Je me demande à quoi donc va servir l’aide « généreuse » du gouvernement de Stephen Harper. Va-t-on construire de nouveaux cimetières, puisque ceux existants sont déjà pleins? Devrait-on l’allouer à un soutien psychologique aux rescapés des atrocités israéliennes dans ce qui restera du ghetto de Gaza? Des rescapés, espérons qu’il y en aura plus que de cadavres…! L’honorable Cannon peut-il éclairer ma lanterne? Un jour peut-être…pour témoigner devant un tribunal international. Qui sait?

Une fois encore, le Canada a raté l’occasion de revoir sa politique étrangère qui n’a jamais été aussi tendancieuse. L’alignement sur la diplomatie américaine est devenu un boulet que traînent les gouvernements successifs de ce pays. Depuis des décennies, toute résolution de l’ONU jugée contraignante à l’égard de Tel-Aviv est étrangement boudée par Ottawa. Même les images des corps d’enfants palestiniens n’ont pas fait fléchir le ministre Cannon. Aucune condamnation d’actes ignobles perpétrés par une armée israélienne au service d’une caste de sionistes fanatiques. Par leur attitude, les autorités canadiennes encouragent Tel-Aviv à continuer ses pratiques criminelles.

→ **Extrait de données**
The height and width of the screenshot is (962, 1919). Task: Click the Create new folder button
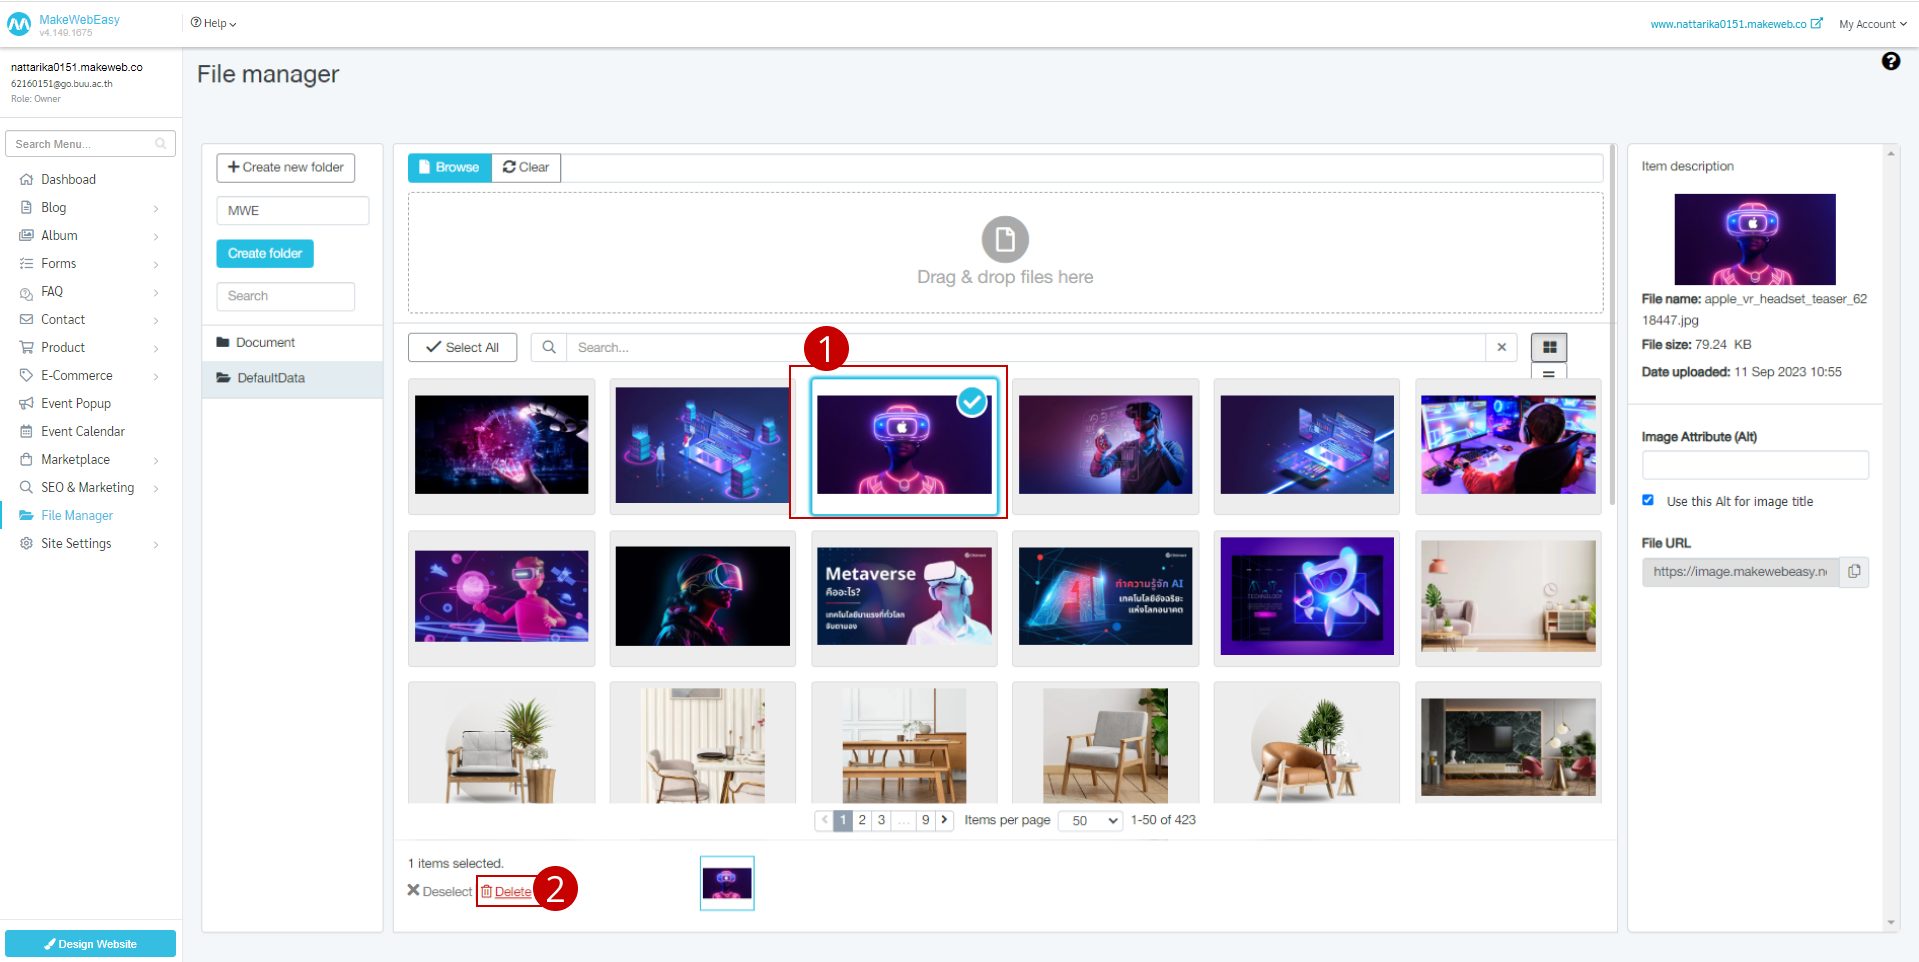pos(285,167)
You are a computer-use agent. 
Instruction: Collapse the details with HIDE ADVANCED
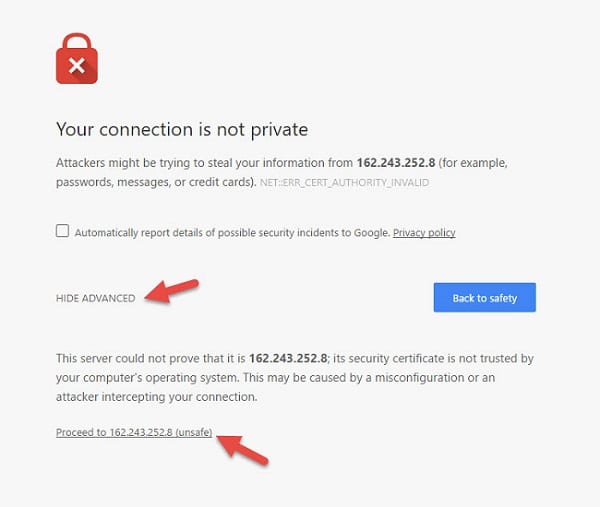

→ **Consigne écrite A**
D'après le passage sur la politique étrangère du Canada, qu'est-ce qu'Ottawa boude étrangement depuis des décennies ?
→ **Consigne écrite B**
Pour chacun des énoncés suivants, indiquez s'il concorde avec le passage sur la politique étrangère du Canada : (i) les cimetières existants y sont dits déjà pleins ; (ii) le ministre Cannon a fléchi devant les images des corps d'enfants palestiniens ; (iii) l'alignement sur la diplomatie américaine y est qualifié de boulet.
→ **Consigne écrite C**
Reprenez le passage sur la politique étrangère du Canada là où il s'arrête et rédigez-en la suite.
La liste provient d'une autre source que le passage.

→ **Bonne réponse A**
Toute résolution de l'ONU jugée contraignante à l'égard de Tel-Aviv.

→ **Bonne réponse B**
(i) Oui : « puisque ceux existants sont déjà pleins ».
(ii) Non : « Même les images des corps d’enfants palestiniens n’ont pas fait fléchir le ministre Cannon. »
(iii) Oui : « L’alignement sur la diplomatie américaine est devenu un boulet que traînent les gouvernements successifs de ce pays. »

→ **Bonne réponse C**
Alors que le sionisme est de plus en plus remis en cause, notamment par des intellectuels juifs, à leur tête l’historien britannique Tony Judt, les officiels canadiens se font petits de peur de susciter le courroux des dirigeants israéliens. Pourtant, nombreux sont les Juifs qui ne se reconnaissent plus dans une idéologie qui n’a pas fini de faire des ravages. Outre son caractère raciste, le sionisme, comme le dit si bien Uri Avnery, « constitue un obstacle au développement d’Israël ». L’inéluctable avènement au pouvoir à Tel-Aviv de Tsipi Livni, fille d’un chef du tristement célèbre Irgoun, l’un des groupes terroristes les plus violents qu’ait connu l’Histoire, augure de jours encore plus sombres. N’a-t-elle pas d’ores et déjà annoncé que tous les Israéliens arabes seraient déportés hors des frontières du futur État hébreu?... Décidément, elle marche sur les traces de son père, qui n’a jamais nié être l’un des auteurs de l’attentat contre l’hôtel King David de Jésusalem, un jour de juillet 1946. Des dizaines de Juifs, de Musulmans et de Britanniques avaient alors perdu la vie. À ce jour, son « exploit » est considéré comme l’acte de naissance du terrorisme de l’ère moderne. 

Les communautés musulmanes du Canada ne sont pas dupes. Elles n’ont aucun espoir que les choses puissent un jour évoluer. Leurs revendications ne rencontreront qu’incompréhension et dédain. Nos coreligionnaires se trouvent du reste entre le marteau conservateur et l’enclume libérale.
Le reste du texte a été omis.